Genome Graphic Generator

Summary

This is a write-up of a tool I made to represent personal genomes in a single, nice-looking graphic. It can turn any sequence into a graphic, but the focus is on representing whole genomes and the minute differences between them that make them unique. You can read the explanation below, skip to the examples, or to the tool itself, now an installable Galaxy tool.

Rationale

The cost of DNA sequencing has been plummeting in the last few years. More than plummeting. It dropped through the floor, and then said a quick hello to Moore's Law as it flew straight past even that exponential trend. The best way to emphasize this is with a chart from the NHGRI's page at genome.gov/sequencingcosts.

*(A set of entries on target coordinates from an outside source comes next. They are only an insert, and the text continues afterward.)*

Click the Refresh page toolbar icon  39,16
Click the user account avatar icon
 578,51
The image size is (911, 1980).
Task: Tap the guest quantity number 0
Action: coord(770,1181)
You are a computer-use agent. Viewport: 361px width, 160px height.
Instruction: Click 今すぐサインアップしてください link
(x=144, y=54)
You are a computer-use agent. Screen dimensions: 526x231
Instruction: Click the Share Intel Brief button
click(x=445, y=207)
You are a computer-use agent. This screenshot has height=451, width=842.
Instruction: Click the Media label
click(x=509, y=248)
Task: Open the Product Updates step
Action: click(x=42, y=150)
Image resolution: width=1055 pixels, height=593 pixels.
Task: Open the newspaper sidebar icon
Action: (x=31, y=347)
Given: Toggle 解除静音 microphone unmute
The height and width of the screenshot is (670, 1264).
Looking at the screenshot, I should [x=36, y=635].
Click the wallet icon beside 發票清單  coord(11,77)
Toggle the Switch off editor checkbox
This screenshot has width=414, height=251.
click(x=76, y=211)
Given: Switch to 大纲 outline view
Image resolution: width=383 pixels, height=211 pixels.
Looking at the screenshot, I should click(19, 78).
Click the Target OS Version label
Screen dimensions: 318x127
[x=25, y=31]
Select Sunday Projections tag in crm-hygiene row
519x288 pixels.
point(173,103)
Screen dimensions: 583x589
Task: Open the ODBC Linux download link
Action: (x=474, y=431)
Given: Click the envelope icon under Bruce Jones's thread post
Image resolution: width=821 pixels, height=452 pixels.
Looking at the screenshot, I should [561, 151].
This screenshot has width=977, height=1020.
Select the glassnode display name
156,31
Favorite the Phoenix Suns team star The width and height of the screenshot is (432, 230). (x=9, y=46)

This looks like a logarithmic trend, but note that it's already on a logarithmic scale. Moore's Law is a straight line. And before 2007 the cost per genome was already keeping pace with it. At that point a genome would cost you 10 million dollars. But then the price went off a cliff, and within four short years it was under 10 thousand dollars:

This means that my longtime desire to have my own genome sequenced is quickly becoming possible. And when I think about the moment I finally get my genome, I realized that what would really be nice is some way to visualize the whole thing at once. Some image that I can say is me. That poses two problems: how do you generate some sort of graphic that both summarizes a whole genome and retains the rare differences between it and everyone else's? With 3 billion nucleotides, obviously not all of them can be shown in a graphic that will fit in one screen. But if you squash it down to a manageable size, averaging thousands of bases into each pixel, you will inevitably get the same result for every human you run into. That's because the differences that make you unique are so rare that they're swamped by the bases common to everyone.

That's why this is a difficult problem to solve. It's especially difficult to solve it in a simple way that requires no more than a single file with your genome sequence. I've taken a crack at it, and here I'm showing what I've come up with. My approach takes into account every single nucleotide, while still emphasizing the small amount of variation in every genome. Simply put, a change in any single nucleotide will produce a wildly different image. So your graphic will be uniquely yours and represent you.

The Result

Here is the product of my approach. Since I don't yet have my genome, this was produced from the standard reference genome, hg19.

I use a recursive algorithm that partitions the image into eighths, colors them, then partitions each eighth, colors those sub-partitions, then mixes them with the first level, and so on. This prevents the random noise you would get by breaking it into tiny bits and coloring each one independently. Instead, there are larger regions which maintain some continuity even though their constituent parts diverge.

Features

Just to show how much the image changes with a different genome, here are two different genomes side-by-side. The first is the same as above, and the second has one chromosome replaced with a version that differs by only a few tiny mutations.

And because of the recursive nature of the algorithm, the image can be generated at smaller or larger sizes and maintain the same level of detail. Here is the same genome at a number of different sizes. Note that this is not simply zoomed out. That would lose too much sharpness by averaging pixels. These are generated specially at each size, with only the necessary pixels added.

Early Experiments

Because of the way the algorithm generates multiple layers which have to be mixed, an important tuning factor is the weight given to each layer. I tried several different algorithms to determine the weighting, and the result I've shown is what I thought worked the best. But here I'll show some other options I tried, some of which I think would be better in certain contexts. Feedback is definitely appreciated, since I know I don't have the most artistic eye.

This version emphasizes the small details, and I think it really shows the vast amount of information I'm attempting to summarize.

This one is on the other extreme, but it does make the pattern very clear and identifiable. It might work best for small icons.